Records for this exercise:

============

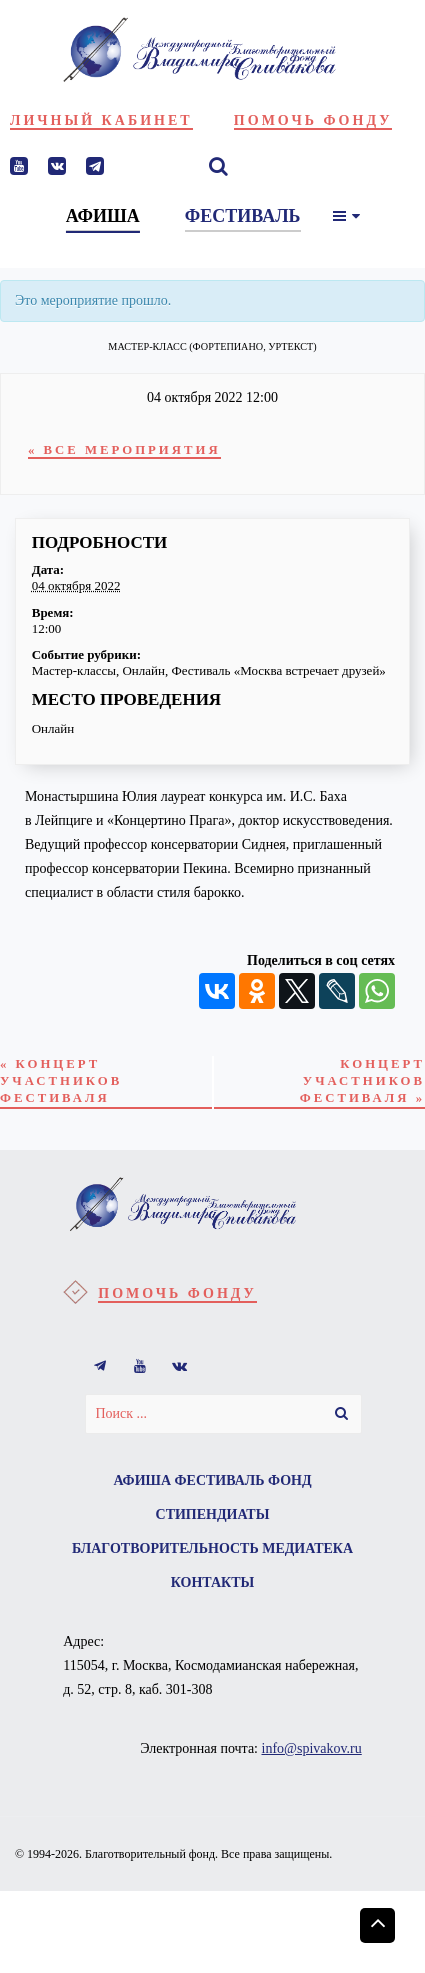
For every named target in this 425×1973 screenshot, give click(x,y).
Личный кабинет (101, 120)
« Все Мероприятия (124, 450)
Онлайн (143, 670)
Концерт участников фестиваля (61, 1081)
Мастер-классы (74, 670)
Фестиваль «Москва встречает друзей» (278, 670)
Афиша (142, 1480)
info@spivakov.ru (312, 1748)
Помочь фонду (313, 120)
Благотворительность (165, 1548)
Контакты (213, 1582)
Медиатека (307, 1548)
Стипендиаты (213, 1514)
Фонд (290, 1480)
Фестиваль (220, 1480)
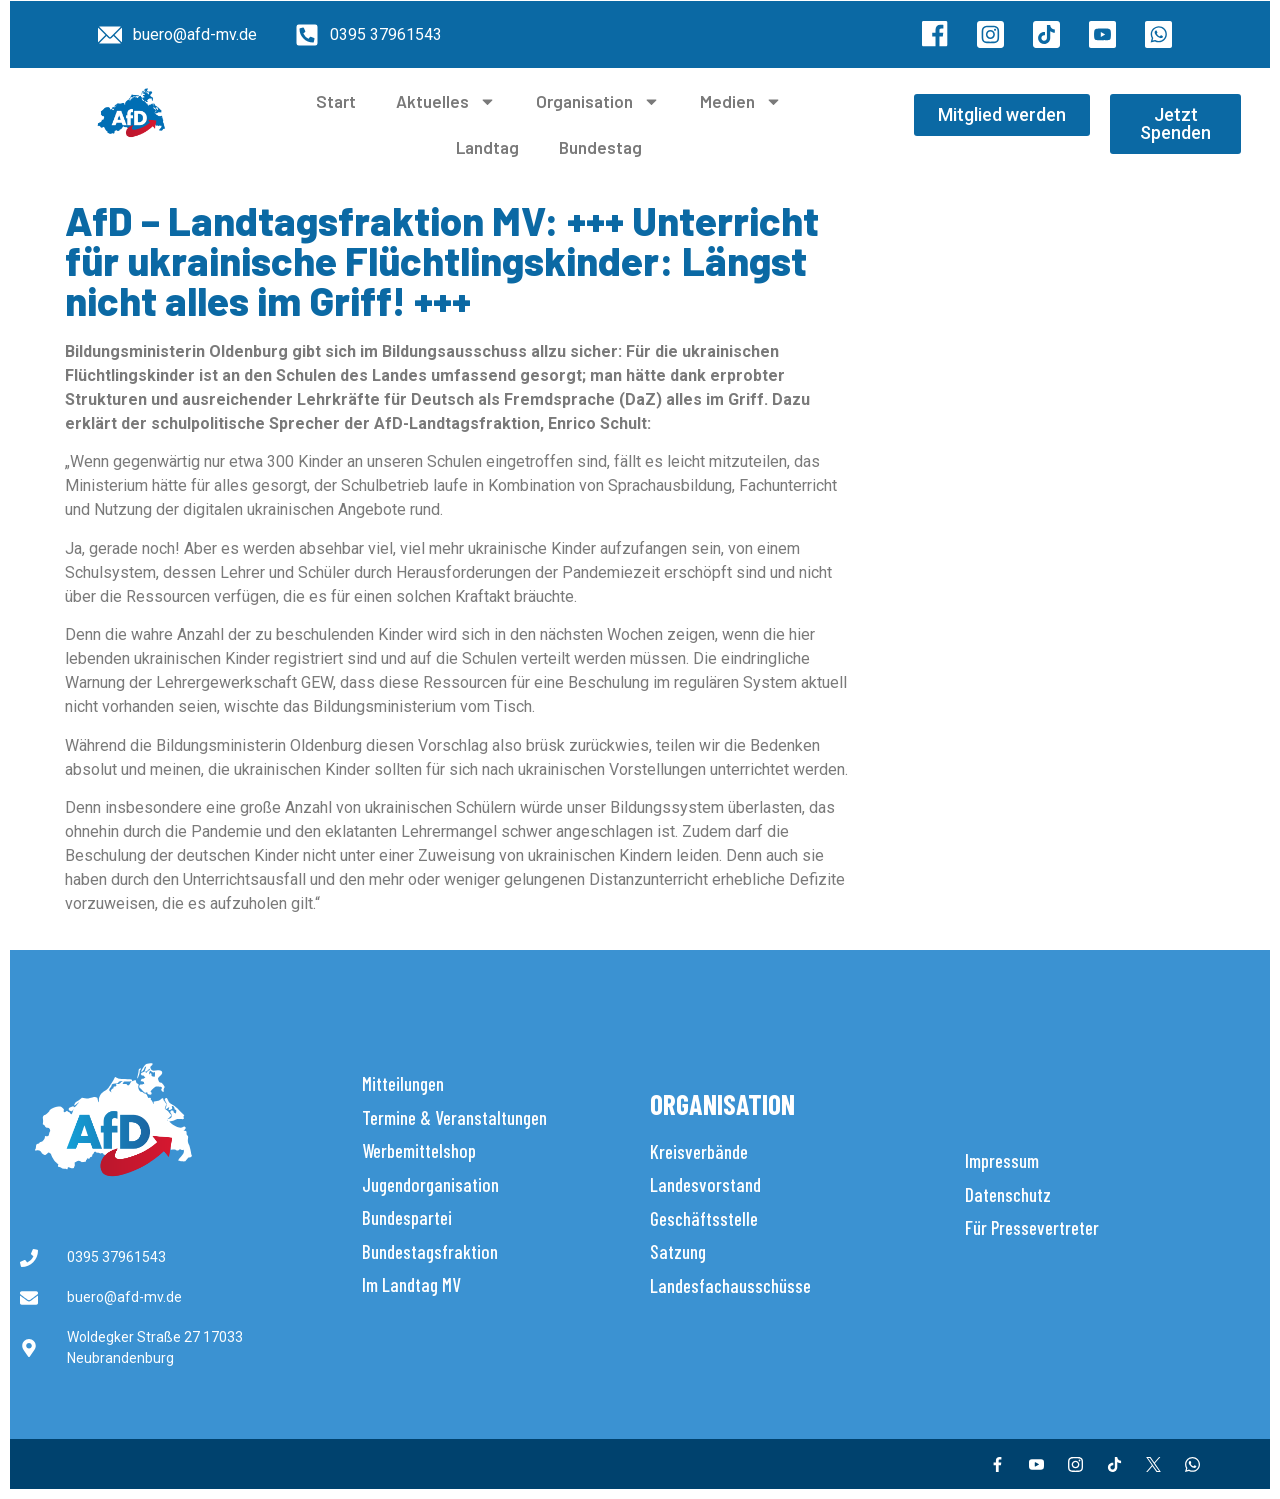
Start (336, 101)
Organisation (598, 101)
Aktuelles (446, 101)
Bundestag (600, 147)
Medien (741, 101)
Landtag (487, 147)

============

Your task: Convert every line of the items above into a JSON list of strings, one string per line, skipping blank lines and leaving out the pictures.

Worked answer:
[
  "For every named target in this 425×1973 screenshot, give click(x,y).",
  "Личный кабинет (101, 120)",
  "« Все Мероприятия (124, 450)",
  "Онлайн (143, 670)",
  "Концерт участников фестиваля (61, 1081)",
  "Мастер-классы (74, 670)",
  "Фестиваль «Москва встречает друзей» (278, 670)",
  "Афиша (142, 1480)",
  "info@spivakov.ru (312, 1748)",
  "Помочь фонду (313, 120)",
  "Благотворительность (165, 1548)",
  "Контакты (213, 1582)",
  "Медиатека (307, 1548)",
  "Стипендиаты (213, 1514)",
  "Фонд (290, 1480)",
  "Фестиваль (220, 1480)",
  "Start (336, 101)",
  "Organisation (598, 101)",
  "Aktuelles (446, 101)",
  "Bundestag (600, 147)",
  "Medien (741, 101)",
  "Landtag (487, 147)"
]